La Corse n’est pas une montagne comme les autres. Chaque jour les dénivelés sont imposants avec des sentiers très tourmentés où les pas d’escalade ne sont pas rares. Nous sommes loin des terres d’alpage de la Savoie. Puis, la proximité de la mer fait naître des phénomènes météorolog­iques extrêmes. Alors nous commençons cette boucle par le morceau le plus tonique. L’ascension du Cinto à 2 706 m. Méfiez-vous de cette altitude moyenne. Les références ne sont pas les mêmes que sur le continent. En sus le point de départ, Lozzi, est à 1 400 m. Ainsi au pied de l’édifice vous guettez la bonne fenêtre météo pour que cette journée soit un régal. Il faut dire que la fin de cette face sud est assez tortueuse. Il n’y a pas de boulevards. Pourtant tout commence de bon augure avec un sentier tracé juste au-dessus du refuge de l’Erco. Puis viennent des éboulis et des méandres rocheux. De rares panneaux fixés sur des blocs. Il faut ouvrir l’oeil et repérer l’usure au sol. De nombreuses variantes vous ramènent à la voie principale. On croit arriver et un nouvel éperon ou une nouvelle barre apparaît. Chemin faisant vous comprenez l’âpreté de la montagne corse. Bien sûr il y a des cairns mais comme le dit Charly Santucci, ancien gardien de refuge : « Tout le monde édifie des cairns. Cela devient n’importe quoi. Parfois je monte pour nettoyer et ne garder que l’essentiel !! » Cette première journée de grande envergure peut se diviser en deux avec une pause au refuge de l’Erco à 1 667 m, soit deux heures de marche depuis Lozzi. La descente de ce monument s’opère par l’arête des Éboulis pour rejoindre le refuge de Tighjettu.

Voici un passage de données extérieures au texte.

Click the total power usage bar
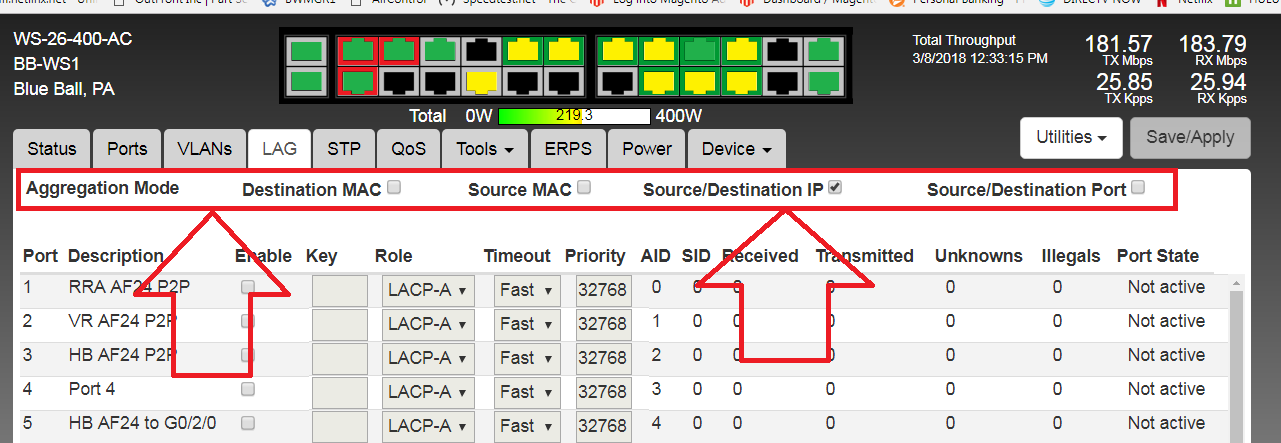pyautogui.click(x=574, y=116)
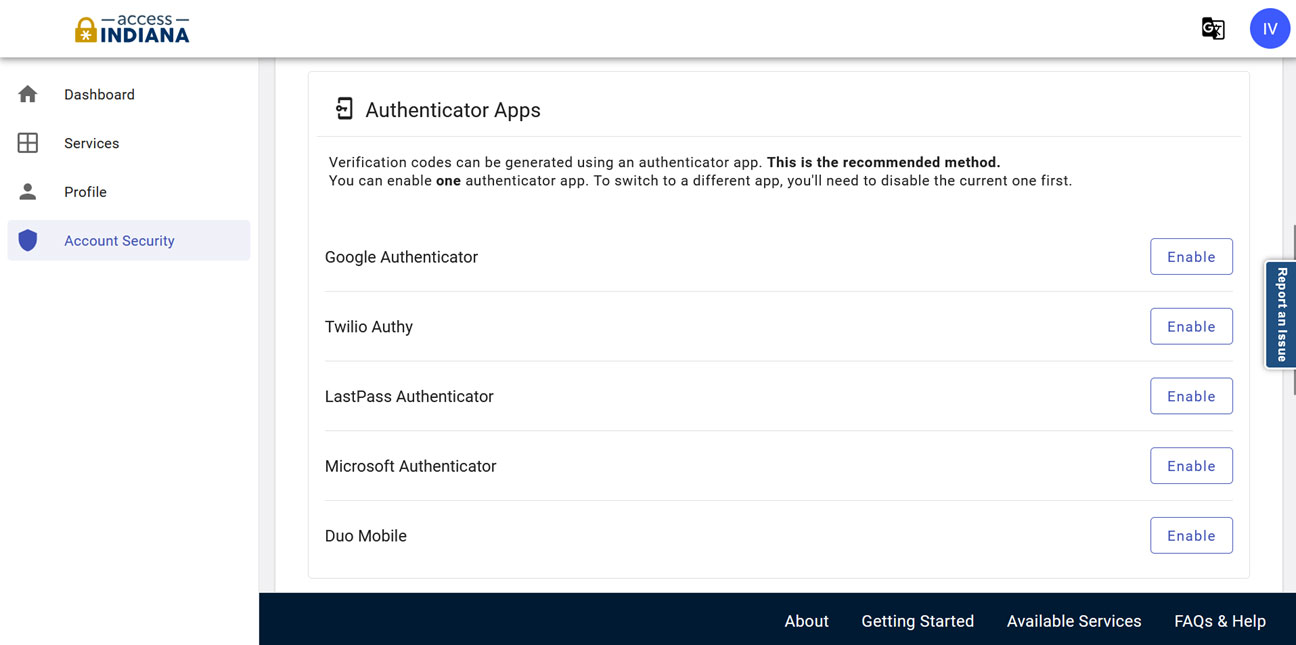Visit Available Services in the footer
This screenshot has height=645, width=1296.
1073,621
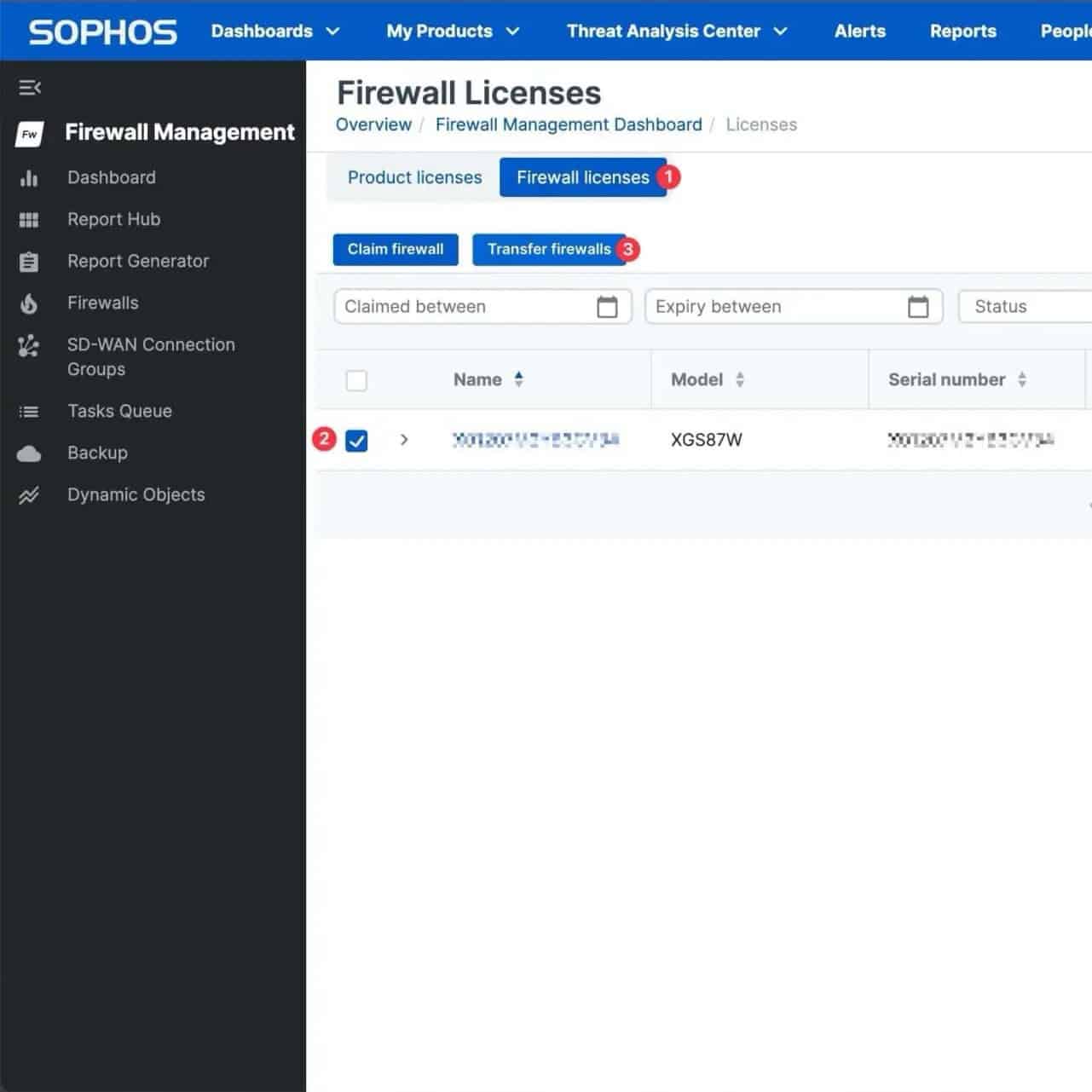This screenshot has height=1092, width=1092.
Task: Select the Report Hub grid icon
Action: pyautogui.click(x=28, y=219)
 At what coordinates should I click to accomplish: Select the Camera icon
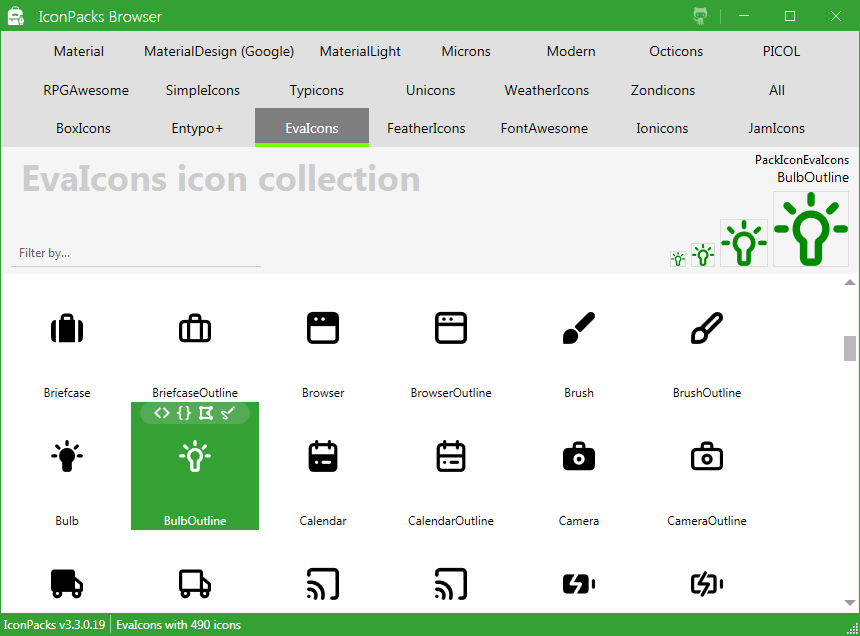click(579, 456)
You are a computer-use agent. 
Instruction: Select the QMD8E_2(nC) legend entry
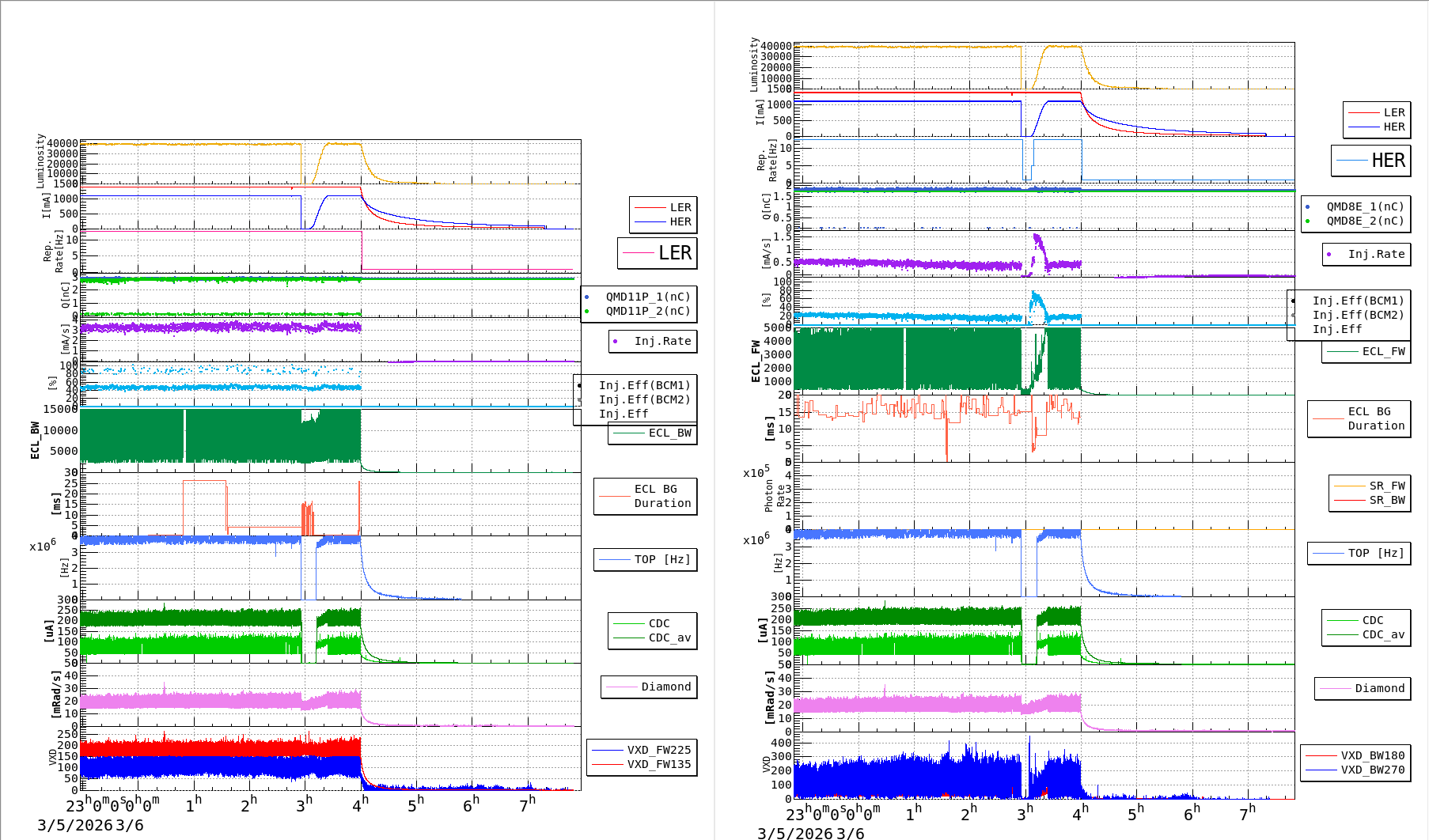(x=1365, y=221)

PARTIE PRATIQUE J1 : Lozzi 1 080 m – Monte Cinto 2 706 m – Refuge de Tighjettu 1 680 m

Première étape exceptionn­elle à n’entreprend­re que par grand beau et sans vent. Départ du petit hameau de Lozzi au-dessus du village de Calacuccia (parking tranquille). On peut faire une pause au refuge de l’Erco, 1 667 m, pour la nuit. Vu les dénivelés il faut partir très tôt, les bâtons sont les bienvenus. Malgré une exposition sud, fin juin vous pouvez encore rencontrer des névés.

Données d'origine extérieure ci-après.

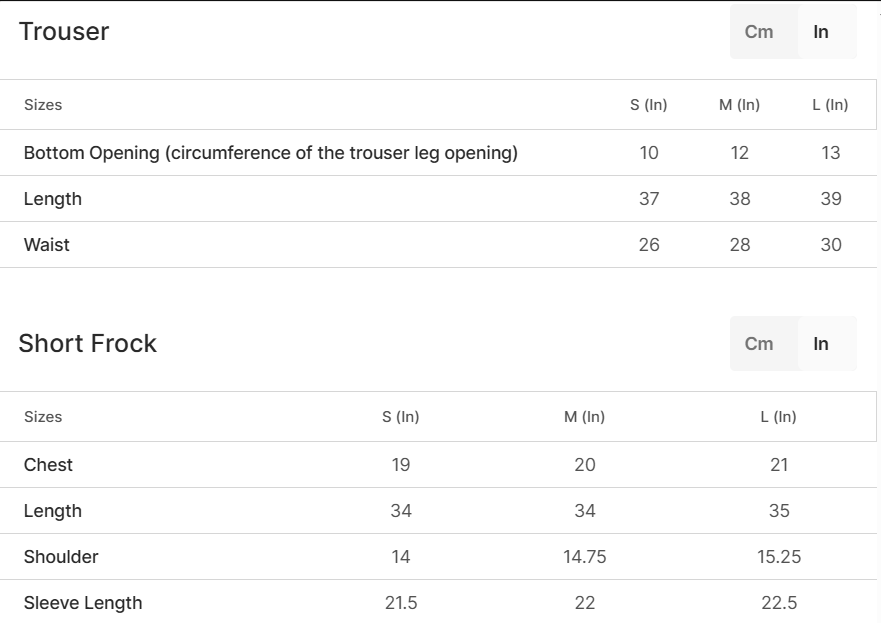Viewport: 881px width, 623px height.
Task: Click the Short Frock L (In) header
Action: (x=779, y=417)
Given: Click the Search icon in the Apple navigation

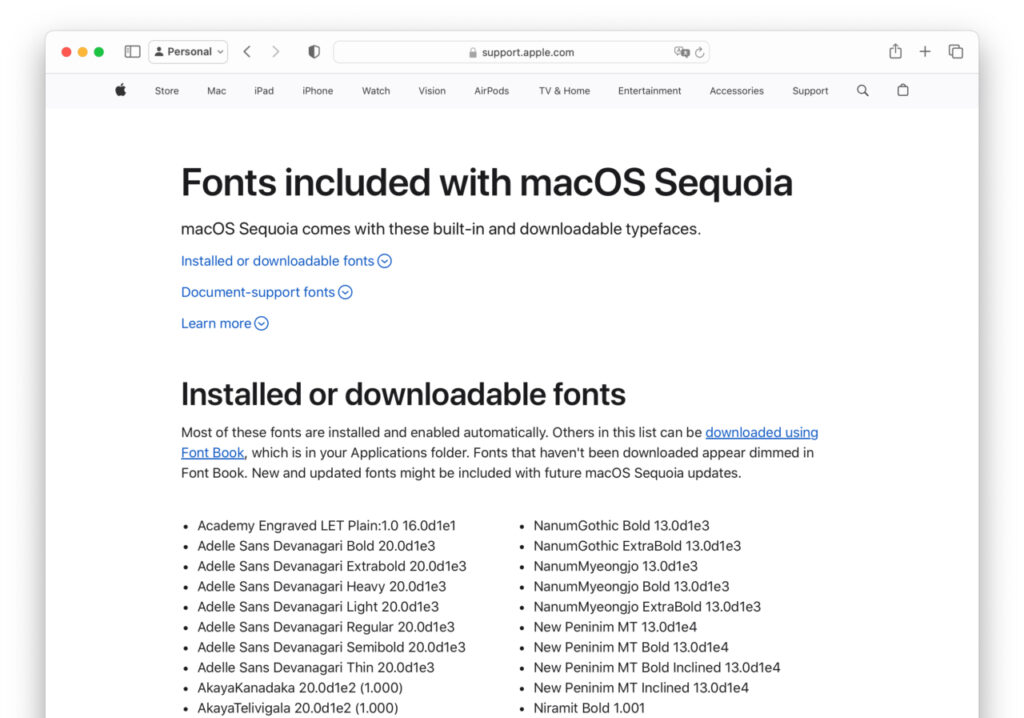Looking at the screenshot, I should click(862, 90).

Itinéraire : De Lozzi, suivre un large chemin carrossabl­e. Des sentes permettent de couper les longues épingles à cheveux. Après le refuge le sentier prend de l’altitude. Il se dessine de moins en moins. Sur de gros blocs quelques panneaux vous remettent dans le bon chemin. Puis c’est une succession de cairns plus ou moins bien placés. Il faut aussi se fier à l’usure au sol. On louvoie sans cesse entre de petits éperons rocheux. Enfin vous rejoignez les points rouges de l’arête des Éboulis (votre sentier de descente), vous montez sur la droite au sommet du Cinto. On gagne en descente Tighjettu par la pointe des Éboulis (2 607 m) et le nouvel itinéraire du GR 20 depuis la fermeture du Cirque de la Solitude. Dénivelé à la montée : 1 800 m Dénivelé à la descente : 1 020 m Temps : de 7 à 8 heures dans la version longue. 5 à 6 heures si vous dormez à Erco.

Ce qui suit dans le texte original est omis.